What the task requires: Which lines in the data below contain the word "circle"? Return each of them.

○ ○ ○ ○

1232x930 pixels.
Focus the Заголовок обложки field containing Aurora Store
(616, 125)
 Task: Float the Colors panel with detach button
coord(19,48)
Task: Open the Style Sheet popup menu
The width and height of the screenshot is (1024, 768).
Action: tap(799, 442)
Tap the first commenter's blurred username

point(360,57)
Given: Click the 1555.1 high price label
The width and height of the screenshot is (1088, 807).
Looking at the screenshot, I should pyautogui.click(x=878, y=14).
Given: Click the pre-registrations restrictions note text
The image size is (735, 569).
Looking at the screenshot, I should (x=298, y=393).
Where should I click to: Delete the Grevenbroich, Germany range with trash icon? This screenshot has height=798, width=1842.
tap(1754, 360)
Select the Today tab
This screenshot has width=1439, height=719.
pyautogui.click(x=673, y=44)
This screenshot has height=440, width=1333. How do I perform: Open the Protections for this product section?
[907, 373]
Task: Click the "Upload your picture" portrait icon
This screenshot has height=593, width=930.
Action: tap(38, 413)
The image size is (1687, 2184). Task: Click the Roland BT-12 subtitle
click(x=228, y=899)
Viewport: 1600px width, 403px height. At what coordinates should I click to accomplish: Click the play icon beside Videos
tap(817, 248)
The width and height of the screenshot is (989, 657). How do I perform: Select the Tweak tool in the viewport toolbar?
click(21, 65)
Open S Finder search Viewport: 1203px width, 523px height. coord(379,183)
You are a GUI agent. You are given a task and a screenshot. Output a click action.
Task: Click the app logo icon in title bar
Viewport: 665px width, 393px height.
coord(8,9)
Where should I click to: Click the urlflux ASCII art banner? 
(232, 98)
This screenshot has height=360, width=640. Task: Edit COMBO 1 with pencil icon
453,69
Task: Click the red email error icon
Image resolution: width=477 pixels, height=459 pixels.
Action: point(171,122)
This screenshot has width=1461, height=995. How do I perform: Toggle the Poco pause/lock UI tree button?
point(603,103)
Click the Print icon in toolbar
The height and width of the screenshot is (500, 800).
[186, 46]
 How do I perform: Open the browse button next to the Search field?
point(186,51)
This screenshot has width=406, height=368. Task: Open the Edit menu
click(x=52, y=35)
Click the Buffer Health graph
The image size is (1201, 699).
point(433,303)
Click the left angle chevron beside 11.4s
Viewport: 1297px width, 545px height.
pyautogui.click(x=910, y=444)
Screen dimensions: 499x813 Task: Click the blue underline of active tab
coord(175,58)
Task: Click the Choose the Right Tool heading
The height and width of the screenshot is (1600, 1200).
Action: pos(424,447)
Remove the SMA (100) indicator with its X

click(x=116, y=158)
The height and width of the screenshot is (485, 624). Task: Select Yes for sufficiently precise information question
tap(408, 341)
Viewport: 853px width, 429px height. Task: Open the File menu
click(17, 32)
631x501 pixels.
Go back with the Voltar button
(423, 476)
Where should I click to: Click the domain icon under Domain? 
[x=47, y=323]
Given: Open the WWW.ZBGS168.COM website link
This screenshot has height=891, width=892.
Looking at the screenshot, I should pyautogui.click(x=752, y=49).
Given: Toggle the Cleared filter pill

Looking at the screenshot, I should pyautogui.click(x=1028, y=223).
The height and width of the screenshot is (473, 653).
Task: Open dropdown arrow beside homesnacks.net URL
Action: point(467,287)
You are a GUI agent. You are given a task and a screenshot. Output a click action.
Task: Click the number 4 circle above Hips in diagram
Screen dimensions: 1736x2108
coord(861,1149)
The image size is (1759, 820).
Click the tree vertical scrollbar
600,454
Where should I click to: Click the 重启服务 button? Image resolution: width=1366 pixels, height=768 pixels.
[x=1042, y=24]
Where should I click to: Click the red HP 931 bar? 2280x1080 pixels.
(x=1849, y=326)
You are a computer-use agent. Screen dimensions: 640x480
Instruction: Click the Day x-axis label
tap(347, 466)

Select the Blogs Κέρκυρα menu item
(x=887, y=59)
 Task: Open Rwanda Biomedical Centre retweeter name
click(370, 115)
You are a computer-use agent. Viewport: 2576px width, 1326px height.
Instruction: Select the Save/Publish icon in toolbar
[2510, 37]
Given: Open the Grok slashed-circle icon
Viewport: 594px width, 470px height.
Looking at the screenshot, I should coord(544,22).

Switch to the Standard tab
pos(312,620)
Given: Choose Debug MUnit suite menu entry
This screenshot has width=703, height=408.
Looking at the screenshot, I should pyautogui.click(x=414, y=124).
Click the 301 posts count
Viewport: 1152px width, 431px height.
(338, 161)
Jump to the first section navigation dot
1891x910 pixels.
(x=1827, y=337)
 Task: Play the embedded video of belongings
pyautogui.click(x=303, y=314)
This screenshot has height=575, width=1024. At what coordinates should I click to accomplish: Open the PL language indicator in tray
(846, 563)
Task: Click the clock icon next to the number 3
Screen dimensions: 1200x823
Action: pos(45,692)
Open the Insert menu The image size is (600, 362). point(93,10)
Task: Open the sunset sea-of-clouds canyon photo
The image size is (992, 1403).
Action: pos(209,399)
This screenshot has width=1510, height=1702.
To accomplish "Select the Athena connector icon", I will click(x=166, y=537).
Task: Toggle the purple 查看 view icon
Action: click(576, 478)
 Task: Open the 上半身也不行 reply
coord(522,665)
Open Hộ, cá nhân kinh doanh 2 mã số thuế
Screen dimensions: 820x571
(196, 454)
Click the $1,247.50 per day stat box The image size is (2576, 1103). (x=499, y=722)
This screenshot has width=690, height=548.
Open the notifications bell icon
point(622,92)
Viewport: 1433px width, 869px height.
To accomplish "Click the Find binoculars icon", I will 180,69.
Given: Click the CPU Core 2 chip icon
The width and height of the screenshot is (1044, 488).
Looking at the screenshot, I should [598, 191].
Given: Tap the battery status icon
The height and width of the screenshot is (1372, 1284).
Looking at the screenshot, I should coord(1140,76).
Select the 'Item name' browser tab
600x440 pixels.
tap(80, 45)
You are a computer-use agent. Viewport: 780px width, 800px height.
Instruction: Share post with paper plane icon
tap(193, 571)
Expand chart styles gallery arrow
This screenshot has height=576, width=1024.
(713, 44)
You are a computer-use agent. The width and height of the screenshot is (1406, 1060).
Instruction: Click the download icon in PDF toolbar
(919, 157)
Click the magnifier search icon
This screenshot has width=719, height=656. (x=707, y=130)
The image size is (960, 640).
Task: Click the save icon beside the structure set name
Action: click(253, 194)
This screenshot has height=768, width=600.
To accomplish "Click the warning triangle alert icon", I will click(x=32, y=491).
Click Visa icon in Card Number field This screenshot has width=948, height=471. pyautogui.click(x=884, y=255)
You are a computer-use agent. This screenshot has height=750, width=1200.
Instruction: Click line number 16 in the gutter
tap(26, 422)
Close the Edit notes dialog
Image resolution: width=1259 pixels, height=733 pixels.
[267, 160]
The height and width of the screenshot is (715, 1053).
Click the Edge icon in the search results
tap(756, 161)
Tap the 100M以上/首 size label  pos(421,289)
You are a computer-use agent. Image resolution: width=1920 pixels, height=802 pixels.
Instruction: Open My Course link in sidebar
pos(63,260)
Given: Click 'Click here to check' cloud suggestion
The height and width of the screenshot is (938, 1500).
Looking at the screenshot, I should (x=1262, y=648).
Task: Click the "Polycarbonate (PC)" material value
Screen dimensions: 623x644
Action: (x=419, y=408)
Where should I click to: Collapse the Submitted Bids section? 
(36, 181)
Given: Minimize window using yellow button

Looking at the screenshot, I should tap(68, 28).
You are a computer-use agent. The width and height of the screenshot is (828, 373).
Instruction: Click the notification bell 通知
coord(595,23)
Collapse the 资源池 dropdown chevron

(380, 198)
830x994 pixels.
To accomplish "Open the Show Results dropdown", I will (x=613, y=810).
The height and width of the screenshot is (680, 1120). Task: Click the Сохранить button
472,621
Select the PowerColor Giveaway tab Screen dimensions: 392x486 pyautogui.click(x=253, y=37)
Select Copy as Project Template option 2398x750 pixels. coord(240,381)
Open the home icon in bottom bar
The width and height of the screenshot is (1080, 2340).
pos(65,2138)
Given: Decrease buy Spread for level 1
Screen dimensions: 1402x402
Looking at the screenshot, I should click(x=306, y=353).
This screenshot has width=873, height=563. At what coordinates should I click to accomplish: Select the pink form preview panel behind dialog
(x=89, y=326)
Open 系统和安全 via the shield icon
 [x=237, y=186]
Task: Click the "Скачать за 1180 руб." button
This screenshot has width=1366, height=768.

○ ○ ○ ○

Reply to the task:
Task: Click the number 4 circle above Hips in diagram
Given: Open the Grok slashed-circle icon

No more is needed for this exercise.